Stored items:
** START **

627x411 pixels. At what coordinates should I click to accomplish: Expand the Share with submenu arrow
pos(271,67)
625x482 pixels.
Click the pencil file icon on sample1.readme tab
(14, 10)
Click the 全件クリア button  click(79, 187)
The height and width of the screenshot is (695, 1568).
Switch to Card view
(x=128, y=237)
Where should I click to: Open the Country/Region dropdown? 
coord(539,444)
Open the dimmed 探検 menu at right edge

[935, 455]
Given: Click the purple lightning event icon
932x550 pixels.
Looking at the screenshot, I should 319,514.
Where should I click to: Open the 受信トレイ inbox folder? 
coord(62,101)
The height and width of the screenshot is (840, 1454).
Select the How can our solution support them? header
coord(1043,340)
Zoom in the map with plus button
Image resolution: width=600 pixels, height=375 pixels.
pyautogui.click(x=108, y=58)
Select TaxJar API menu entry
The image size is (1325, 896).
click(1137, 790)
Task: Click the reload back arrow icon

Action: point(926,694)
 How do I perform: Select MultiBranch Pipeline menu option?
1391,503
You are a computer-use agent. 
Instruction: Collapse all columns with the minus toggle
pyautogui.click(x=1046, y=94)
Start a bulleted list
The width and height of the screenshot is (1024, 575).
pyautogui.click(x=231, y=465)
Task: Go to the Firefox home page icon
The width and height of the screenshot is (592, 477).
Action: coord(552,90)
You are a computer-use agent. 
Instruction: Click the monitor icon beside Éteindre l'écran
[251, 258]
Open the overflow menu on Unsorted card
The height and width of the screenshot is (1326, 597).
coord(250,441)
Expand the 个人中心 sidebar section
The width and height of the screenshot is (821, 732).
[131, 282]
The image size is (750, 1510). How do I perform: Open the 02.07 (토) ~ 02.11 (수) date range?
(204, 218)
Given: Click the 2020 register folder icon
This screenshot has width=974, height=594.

** END **

* **THE PROBLEM**
Count the lines of the data above that contain the word "perform", treating uppercase and lowercase as different, and give only the number.

* **THE SOLUTION**
2